2. The artificial intelligence-based non-line-of-sight (NLOS) imaging reconstruction device of claim 1, wherein the input processing unit performs denoising through sensor noise simulation on the partial video to generate a denoised partial video.

3. The artificial intelligence-based non-line-of-sight (NLOS) imaging reconstruction device of claim 1, wherein

the neural network processing unit performs an input phasor convolution for generating the frequency-converted video by performing FFT transform, application of an illumination function, and IFFT transform on the partial video, and

the illumination function extracts a frequency band of interest by passing a specific frequency band in a frequency band of the partial video.

4. The artificial intelligence-based non-line-of-sight (NLOS) imaging reconstruction device of claim 3, wherein the neural network processing unit inputs the frequency-converted video to the time domain network implemented as a residual block for temporal information processing, to generate a temporal information preserving image.

5. The artificial intelligence-based non-line-of-sight (NLOS) imaging reconstruction device of claim 4, wherein the neural network processing unit inputs the temporal information preserving image to the frequency domain network implemented as a convolutional layer for processing frequency components of the temporal information preserving image, to generate a frequency information-processed video.

6. The artificial intelligence-based non-line-of-sight (NLOS) imaging reconstruction device of claim 5, wherein the neural network processing unit extracts a frequency band of interest from the frequency information-processed video through target training, to generate the predicted phasor field for predicting the hidden object.

7. The artificial intelligence-based non-line-of-sight (NLOS) imaging reconstruction device of claim 6, wherein the neural network processing unit implements the target training using a loss function for controlling outliers of the hidden object.

8. The artificial intelligence-based non-line-of-sight (NLOS) imaging reconstruction device of claim 1, wherein the scene reconstruction unit determines a position and shape of the object through a Rayleigh-Sommerfeld diffraction (RSD) operation for the frequency band constituting the predicted phasor field, to restore the hidden scene.

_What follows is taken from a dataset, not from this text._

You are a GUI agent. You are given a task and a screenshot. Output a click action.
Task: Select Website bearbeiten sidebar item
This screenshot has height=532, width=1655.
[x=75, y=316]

9. An artificial intelligence-based non-line-of-sight (NLOS) imaging reconstruction method performed in an artificial intelligence-based non-line-of-sight (NLOS) imaging reconstruction device, the artificial intelligence-based non-line-of-sight (NLOS) imaging reconstruction method comprising:

an input processing step of sampling a partial video from an original image;

a neural network processing step of generating a frequency-converted video for the partial video and inputting the frequency-converted video to time and frequency domain networks to generate a predicted phasor field; and

a scene reconstruction step of reconstructing a hidden scene based on the predicted phasor field.